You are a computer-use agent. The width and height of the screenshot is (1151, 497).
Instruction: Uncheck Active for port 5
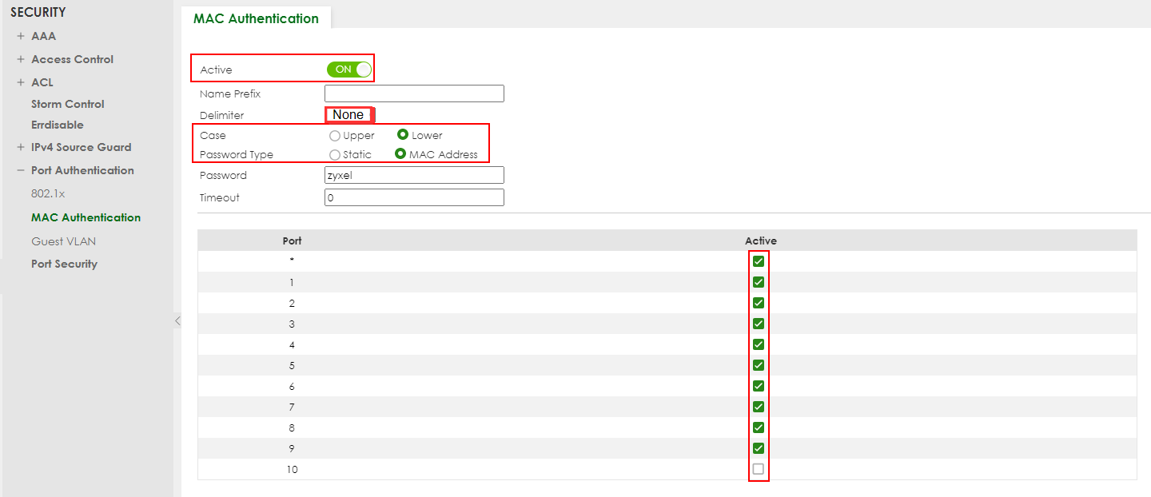[759, 365]
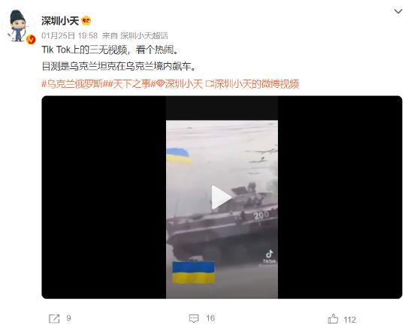Open the #天下之事# hashtag
The height and width of the screenshot is (334, 417).
pyautogui.click(x=131, y=84)
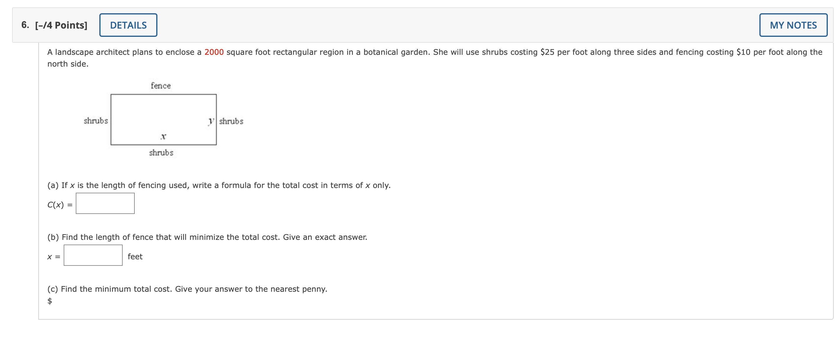Open MY NOTES for this problem

point(793,25)
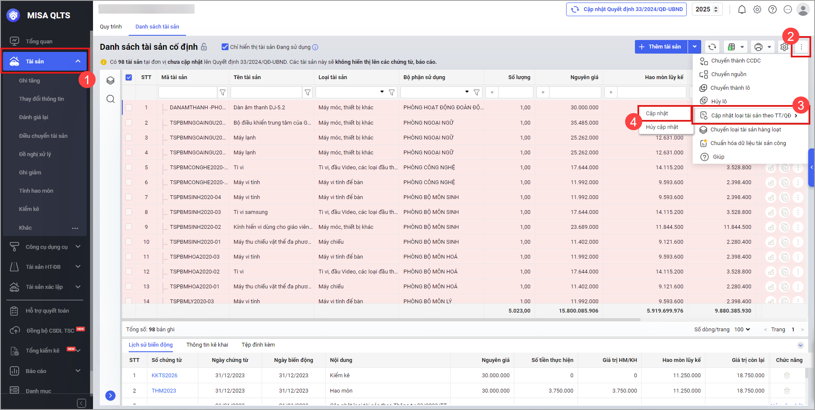Click the 'Thêm tài sản' button

pos(660,47)
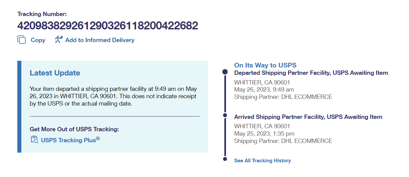The image size is (409, 177).
Task: Click the USPS Tracking Plus package icon
Action: 34,140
=-=-=
* Exercise directions
Leave out the pictures and repeat everything else in the records exactly.

* Exercise answer
You are a computer-use agent. The width and height of the screenshot is (1151, 497).
Instruction: Uncheck Active for port 5
[759, 365]
Open the #天下之事# hashtag
The height and width of the screenshot is (334, 417).
pyautogui.click(x=131, y=84)
Open MY NOTES for this problem

point(793,25)
Click the 'Thêm tài sản' button

pos(660,47)
The image size is (409, 177).
Task: Click the USPS Tracking Plus package icon
Action: 34,140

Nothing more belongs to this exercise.